It appears that the author whose imagination has conceived them has decided against putting them in a drama. Their only chance to live is to find some author who is willing to put them in a play. The bewildered Manager finally consents to let the Characters live out their own story on the stage, while the Prompter takes down the parts in shorthand and the stock company stands round to pick up suggestions for proper interpretation. The action proceeds accompanied by the attempts of the harassed Manager to keep it within the selective and arbitrary requirements of the stage, and by the insistent endeavors of the Characters to act out the whole of their internal struggle.

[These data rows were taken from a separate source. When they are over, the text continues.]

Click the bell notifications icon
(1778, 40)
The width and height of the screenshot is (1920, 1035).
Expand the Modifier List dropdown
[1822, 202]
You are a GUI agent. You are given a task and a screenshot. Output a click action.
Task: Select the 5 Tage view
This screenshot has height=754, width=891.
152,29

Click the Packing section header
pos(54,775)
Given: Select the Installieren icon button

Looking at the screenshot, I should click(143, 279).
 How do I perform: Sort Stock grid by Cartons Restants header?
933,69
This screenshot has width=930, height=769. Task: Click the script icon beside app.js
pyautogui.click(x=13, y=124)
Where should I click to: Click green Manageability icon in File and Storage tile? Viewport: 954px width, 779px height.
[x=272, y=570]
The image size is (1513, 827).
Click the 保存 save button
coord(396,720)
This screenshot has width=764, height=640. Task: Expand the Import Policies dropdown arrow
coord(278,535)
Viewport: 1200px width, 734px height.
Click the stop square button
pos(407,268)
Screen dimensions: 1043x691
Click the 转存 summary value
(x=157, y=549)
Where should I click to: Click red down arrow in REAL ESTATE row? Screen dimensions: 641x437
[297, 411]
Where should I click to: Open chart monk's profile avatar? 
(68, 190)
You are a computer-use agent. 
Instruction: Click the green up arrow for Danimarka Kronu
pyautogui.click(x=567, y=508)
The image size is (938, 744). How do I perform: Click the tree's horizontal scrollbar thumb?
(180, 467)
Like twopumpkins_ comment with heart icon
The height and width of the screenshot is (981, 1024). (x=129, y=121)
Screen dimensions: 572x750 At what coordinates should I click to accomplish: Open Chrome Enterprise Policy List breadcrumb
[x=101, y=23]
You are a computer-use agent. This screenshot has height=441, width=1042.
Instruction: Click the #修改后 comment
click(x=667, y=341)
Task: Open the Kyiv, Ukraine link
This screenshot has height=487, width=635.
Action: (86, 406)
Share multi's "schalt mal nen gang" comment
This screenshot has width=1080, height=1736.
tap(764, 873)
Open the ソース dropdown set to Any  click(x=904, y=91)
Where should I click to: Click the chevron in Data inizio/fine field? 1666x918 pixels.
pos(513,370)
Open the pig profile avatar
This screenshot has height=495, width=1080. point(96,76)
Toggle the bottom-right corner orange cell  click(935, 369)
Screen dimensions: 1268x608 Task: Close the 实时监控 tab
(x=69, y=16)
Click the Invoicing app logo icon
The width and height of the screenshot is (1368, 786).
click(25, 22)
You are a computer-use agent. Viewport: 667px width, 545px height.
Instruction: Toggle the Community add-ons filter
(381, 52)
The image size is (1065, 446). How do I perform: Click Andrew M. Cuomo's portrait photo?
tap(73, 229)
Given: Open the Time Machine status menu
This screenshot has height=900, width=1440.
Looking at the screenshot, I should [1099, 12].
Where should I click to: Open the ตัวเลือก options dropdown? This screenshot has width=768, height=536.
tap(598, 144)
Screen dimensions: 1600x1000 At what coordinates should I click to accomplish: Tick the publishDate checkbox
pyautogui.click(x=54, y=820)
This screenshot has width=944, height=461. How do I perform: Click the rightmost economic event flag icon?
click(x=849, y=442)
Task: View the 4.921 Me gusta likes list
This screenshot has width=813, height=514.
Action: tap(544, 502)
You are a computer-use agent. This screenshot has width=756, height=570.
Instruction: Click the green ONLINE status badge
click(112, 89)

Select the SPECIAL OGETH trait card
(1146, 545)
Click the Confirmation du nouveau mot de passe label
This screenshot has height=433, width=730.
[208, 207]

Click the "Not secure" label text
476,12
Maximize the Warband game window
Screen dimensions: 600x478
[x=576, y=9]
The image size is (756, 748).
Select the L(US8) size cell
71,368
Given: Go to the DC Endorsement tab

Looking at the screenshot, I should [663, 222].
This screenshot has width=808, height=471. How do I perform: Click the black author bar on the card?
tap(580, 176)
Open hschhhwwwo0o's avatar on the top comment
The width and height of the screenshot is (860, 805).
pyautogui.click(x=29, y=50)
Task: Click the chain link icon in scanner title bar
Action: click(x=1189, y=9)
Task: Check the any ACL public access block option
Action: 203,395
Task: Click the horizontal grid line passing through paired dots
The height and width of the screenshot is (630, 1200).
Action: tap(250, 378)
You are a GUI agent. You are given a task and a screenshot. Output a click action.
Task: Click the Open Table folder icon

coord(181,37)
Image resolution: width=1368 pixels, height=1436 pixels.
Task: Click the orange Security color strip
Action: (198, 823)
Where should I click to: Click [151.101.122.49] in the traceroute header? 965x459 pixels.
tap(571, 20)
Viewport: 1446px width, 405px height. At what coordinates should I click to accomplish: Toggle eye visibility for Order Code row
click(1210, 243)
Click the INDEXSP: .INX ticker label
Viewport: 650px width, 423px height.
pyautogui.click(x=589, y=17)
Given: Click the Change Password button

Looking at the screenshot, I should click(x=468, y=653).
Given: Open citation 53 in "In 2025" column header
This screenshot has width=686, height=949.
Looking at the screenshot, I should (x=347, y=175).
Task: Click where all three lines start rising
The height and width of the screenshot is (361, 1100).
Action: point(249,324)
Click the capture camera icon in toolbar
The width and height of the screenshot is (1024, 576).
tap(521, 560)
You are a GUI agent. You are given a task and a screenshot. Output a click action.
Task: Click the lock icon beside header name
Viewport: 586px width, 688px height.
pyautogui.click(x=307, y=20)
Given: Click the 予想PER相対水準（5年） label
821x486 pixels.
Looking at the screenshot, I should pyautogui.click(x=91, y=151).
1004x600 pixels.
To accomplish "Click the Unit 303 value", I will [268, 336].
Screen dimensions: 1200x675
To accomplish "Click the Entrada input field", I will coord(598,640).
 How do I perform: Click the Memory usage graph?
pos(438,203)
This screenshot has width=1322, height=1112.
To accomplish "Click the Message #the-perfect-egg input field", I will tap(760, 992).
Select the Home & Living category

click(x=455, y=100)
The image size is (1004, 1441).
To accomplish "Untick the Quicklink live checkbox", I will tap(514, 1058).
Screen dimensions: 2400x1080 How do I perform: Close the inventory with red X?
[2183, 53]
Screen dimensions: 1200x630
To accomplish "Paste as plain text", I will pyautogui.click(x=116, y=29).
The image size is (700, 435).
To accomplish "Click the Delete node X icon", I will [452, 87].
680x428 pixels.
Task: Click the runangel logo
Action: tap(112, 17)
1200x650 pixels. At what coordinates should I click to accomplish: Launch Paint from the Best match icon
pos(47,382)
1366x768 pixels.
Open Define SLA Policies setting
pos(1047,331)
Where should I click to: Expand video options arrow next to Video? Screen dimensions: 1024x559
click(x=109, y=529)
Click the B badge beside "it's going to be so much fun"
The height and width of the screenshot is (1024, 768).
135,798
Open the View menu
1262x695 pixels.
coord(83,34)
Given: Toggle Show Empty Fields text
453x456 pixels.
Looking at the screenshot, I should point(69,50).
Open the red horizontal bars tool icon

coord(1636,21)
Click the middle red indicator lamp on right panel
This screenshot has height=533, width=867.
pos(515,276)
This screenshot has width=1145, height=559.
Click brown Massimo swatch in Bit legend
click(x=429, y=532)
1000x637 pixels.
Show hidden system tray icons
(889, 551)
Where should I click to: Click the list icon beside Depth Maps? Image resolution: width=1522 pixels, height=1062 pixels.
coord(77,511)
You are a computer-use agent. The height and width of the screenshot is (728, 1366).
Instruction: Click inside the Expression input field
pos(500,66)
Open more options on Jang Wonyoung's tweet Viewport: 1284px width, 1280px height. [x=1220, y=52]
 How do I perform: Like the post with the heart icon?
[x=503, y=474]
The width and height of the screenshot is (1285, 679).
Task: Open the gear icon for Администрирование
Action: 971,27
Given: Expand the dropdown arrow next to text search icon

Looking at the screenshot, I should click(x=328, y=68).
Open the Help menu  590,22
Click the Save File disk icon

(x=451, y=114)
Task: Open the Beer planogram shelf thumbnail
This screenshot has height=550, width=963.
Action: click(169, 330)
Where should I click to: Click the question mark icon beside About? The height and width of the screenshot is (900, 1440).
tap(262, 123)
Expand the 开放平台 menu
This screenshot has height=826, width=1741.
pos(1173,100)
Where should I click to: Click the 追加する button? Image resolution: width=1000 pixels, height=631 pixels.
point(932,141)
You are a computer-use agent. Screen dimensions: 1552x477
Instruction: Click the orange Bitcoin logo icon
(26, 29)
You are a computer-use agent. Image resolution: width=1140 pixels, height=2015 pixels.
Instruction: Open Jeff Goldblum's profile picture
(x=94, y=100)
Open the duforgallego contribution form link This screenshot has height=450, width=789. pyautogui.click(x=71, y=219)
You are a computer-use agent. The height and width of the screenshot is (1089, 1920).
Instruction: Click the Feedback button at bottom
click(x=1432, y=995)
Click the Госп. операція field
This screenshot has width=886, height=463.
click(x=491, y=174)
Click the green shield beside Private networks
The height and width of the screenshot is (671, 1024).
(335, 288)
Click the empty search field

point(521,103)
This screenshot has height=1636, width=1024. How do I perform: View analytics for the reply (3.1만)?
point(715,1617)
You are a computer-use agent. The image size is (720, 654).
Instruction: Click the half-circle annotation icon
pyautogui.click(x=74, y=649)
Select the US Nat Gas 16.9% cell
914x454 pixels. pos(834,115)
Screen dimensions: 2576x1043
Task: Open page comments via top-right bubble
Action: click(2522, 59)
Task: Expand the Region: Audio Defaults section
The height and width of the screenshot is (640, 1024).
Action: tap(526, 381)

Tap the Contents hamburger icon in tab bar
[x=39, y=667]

The Machiavellian brain of the Father has conceived the idea of sending his wife away with his secretary, since the two are obviously mentally and spiritually mated. He thinks to watch the experiment from a bystander's position. However, he soon loses sight of the artificially created Family who, after the death of the Man, are in dire poverty. The comely elder daughter falls into the hands of a modern Procuress, and the Father renews his contract with the Family through an assignation with this girl. When he learns their circumstances, the Father insists that the Mother and her three illegitimate children come home with him.

The legitimate Son, grown to manhood, scorns them all. The Mother, on the contrary, has eyes only for her legitimate Son, and, driven by his coldness, attempts suicide in the garden fountain.

When the Son runs to rescue her, he sees the body of the little four-year-old Sister in the fountain while the fourteen-year-old Brother stands by staring at it with a look of madness in his eyes. Then before anyone can interfere the Boy has slipped behind a tree and shot himself.

The Manager is inclined to think that this will make a fine climax to an impressive play until he discovers that it was not pretense but reality. In disgust he exclaims: "To Hell with it! I've lost a whole day over these people, a whole day!"